— begin Page text —
Okay. It’s very interesting! And so, when did you decide to apply for asylum and stay in France?  
So, uh, I applied for asylum through my mother because back then, you had to have, the age of majority was 21 years old and so, uh, I remained, uh, undocumented, since I didn’t want to take back my North Vietnamese passport, and then the Vietnamese passport because there was a floating period during one year when the two countries hadn’t yet be reunited and so, uh, to be legal, now we have to choose the North Vietnamese passport, which I didn’t want to take. Then, uh, when the country was reunited the following year, well, it’s having to choose for the passport of the Socialist Republic of Vietnam, which I didn’t want to take either. And then, uh, my brothers and sisters had taken steps so that my parents could come join us in Paris through [the right to] family reunification. And in the end, only my mother and sister had been able to join us, my father having passed away before they left. Upon her arrival in France, she had applied for political refugee status since I was underaged, being not yet 21 years old, so through this, I also the refugee status. And, uh, France, all this time, accepted the fact that we were, uh, virtually undocumented.  

Okay. 
Yes.

And how did you feel as a refugee in the sense that, as you explained it to me, your country, as you knew it, no longer existed? What were you feeling back then?
— end Page text —
— begin Dataset excerpt —
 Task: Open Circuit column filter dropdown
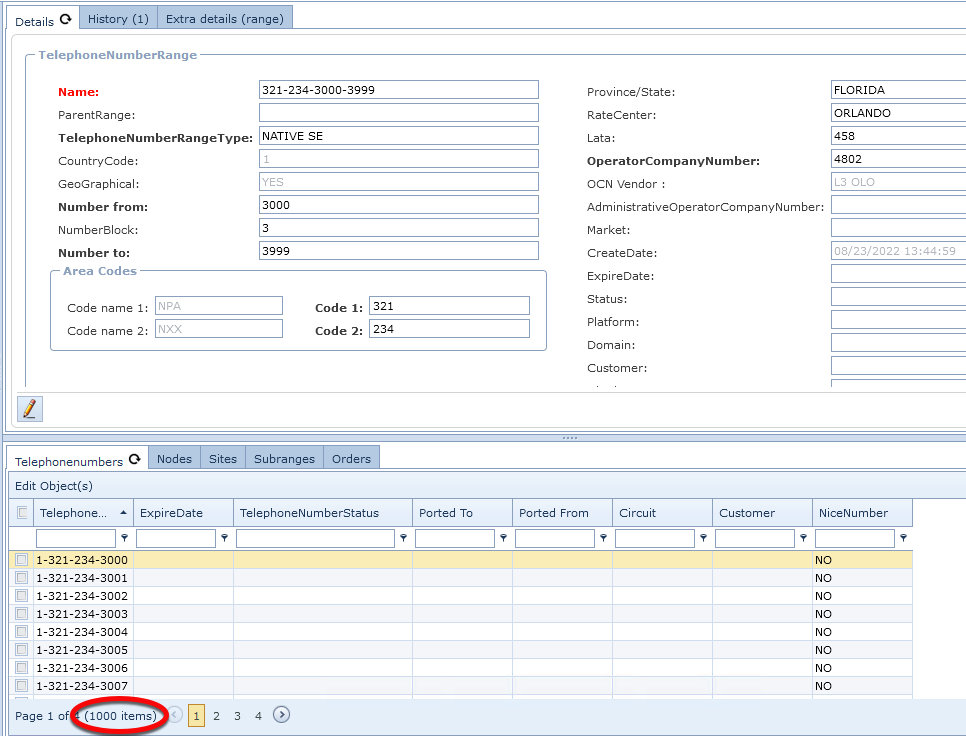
— end Dataset excerpt —
Required task
Copy the interview passage, everything from "And how did" down to "feeling back then?", and replace "refugee" with "exile".

Problem solution
And how did you feel as a exile in the sense that, as you explained it to me, your country, as you knew it, no longer existed? What were you feeling back then?